Several computer science classes focus on algorithms. These include classes in data structures, artificial intelligence, computer graphics and numerical computing.
Some of these data structures are quite involved and I have felt that they should be incorporated inside system libraries. Many of the classical data structures have in the 1990s become a staple of standard libraries such as the Standard Template Library of C++ and with the frameworks included with the Java and .NET runtimes. However, libraries for numerical computing (manipulating matrices and performing statistics), handling artificial intelligence, or doing computationally geometry have still not found themselves as full-class citizens in modern APIs, although 3D graphics do have some presence.
There have been some recent activity in developing consumable AI libraries in the past few years at Microsoft.
With SQL Server 2005, Microsoft incorporated various AI and data mining packages: decision trees, association rules, naïve Bayes, sequence clustering, time series, neural nets, and text mining. A few years ago, Microsoft developed the Windows Solver Foundation libraries that include optimization, solvers, and latent term-rewriting functionality. A Technical Computing Initiative was launched, but some of the players involved have left the company and the output from the initiative remains to be seen. It's also not clear the goals of this initiative.
Microsoft had for a long while made available a Speech API, but its recognition capabilities are somewhat weak and frustrating. There is still no general purpose Natural Language API; this is somewhat complicated by the need to support multiple languages.
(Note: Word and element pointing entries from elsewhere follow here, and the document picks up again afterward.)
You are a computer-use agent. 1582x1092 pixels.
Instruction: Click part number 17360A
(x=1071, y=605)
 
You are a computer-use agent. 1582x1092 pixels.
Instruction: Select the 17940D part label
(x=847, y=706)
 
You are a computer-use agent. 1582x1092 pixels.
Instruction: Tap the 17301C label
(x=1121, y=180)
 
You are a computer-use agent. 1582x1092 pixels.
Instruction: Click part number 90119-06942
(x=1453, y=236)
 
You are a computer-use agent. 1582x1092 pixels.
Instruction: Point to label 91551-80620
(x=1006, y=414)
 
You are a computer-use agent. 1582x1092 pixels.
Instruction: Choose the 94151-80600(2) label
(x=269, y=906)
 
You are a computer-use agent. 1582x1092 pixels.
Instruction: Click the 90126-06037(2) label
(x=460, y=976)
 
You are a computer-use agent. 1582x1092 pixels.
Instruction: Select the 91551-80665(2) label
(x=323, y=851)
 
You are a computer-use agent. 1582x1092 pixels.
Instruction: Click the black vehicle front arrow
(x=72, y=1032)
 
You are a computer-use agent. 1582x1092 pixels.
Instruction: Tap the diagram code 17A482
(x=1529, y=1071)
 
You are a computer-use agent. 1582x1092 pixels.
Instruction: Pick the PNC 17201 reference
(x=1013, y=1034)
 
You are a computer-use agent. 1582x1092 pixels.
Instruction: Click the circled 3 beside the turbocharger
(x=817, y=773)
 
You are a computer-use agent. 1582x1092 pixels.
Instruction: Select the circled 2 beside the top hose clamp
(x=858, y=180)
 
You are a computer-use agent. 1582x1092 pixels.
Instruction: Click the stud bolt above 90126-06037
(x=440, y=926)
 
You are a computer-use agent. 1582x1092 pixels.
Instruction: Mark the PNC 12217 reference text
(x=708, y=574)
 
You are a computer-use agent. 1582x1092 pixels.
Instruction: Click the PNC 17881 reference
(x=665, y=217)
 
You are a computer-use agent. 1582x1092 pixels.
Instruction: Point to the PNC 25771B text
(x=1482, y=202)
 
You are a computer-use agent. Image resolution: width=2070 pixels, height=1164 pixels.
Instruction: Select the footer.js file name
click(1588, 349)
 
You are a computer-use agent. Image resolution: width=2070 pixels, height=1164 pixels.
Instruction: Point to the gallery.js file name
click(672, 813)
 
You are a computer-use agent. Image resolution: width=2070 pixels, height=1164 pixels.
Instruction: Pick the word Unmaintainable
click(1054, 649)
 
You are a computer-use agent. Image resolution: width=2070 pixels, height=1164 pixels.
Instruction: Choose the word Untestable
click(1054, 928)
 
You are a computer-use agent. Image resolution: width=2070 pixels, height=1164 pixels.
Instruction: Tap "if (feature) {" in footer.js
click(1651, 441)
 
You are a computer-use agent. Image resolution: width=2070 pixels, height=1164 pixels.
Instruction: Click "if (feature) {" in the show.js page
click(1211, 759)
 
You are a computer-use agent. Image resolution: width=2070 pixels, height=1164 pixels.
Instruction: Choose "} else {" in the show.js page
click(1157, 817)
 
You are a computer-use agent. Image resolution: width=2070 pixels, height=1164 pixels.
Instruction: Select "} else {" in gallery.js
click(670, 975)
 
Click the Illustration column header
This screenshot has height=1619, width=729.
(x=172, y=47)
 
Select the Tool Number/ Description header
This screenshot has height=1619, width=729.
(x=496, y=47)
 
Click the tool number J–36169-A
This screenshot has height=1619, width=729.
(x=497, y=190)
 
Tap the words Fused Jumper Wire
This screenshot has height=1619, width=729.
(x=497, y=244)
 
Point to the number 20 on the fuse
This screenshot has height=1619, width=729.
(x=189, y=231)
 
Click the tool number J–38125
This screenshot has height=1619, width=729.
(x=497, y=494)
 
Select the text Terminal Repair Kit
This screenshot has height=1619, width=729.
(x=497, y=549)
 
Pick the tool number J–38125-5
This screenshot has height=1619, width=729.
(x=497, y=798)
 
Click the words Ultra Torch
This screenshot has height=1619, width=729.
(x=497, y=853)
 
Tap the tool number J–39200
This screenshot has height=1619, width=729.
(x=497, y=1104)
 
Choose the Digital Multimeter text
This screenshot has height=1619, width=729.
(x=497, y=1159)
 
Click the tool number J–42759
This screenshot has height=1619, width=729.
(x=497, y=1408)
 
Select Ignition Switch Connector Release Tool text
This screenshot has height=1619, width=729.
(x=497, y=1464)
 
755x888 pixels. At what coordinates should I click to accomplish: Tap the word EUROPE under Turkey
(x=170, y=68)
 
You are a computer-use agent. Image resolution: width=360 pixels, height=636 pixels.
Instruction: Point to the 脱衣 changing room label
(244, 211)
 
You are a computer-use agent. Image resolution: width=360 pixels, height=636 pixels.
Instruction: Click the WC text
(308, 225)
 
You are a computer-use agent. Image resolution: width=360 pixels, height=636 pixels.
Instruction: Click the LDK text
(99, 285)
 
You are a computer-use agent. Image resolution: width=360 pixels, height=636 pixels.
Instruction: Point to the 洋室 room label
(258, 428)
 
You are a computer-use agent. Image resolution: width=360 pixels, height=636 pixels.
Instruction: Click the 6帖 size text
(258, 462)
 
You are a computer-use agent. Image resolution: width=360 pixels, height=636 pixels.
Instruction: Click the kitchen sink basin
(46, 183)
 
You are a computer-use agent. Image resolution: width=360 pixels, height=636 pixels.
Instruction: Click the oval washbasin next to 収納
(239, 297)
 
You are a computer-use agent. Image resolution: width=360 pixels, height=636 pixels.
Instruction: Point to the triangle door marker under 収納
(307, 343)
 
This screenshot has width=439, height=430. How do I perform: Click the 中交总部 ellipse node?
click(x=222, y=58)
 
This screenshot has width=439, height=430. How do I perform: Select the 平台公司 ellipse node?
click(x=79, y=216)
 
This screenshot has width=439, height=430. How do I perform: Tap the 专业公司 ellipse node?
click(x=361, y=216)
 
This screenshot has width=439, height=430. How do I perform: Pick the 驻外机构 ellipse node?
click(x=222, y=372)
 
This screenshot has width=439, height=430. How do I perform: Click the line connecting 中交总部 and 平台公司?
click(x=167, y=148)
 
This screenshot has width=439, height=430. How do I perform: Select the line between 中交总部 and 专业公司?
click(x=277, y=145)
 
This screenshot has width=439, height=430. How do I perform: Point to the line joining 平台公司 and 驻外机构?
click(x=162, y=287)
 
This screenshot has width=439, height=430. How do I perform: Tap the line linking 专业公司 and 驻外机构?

Recent developer events have introduced new libraries from research:
- Infer.NET supports probabilistic inference. The application of this library though is quite limited.
- A more promising library called Semantic Engine includes a range of technologies from Machine Learning, Computer Vision, Natural Language and others.
There are some downsides to most of these new libraries. They are based on managed code and currently have restrictions that prohibit non-internal commercial use.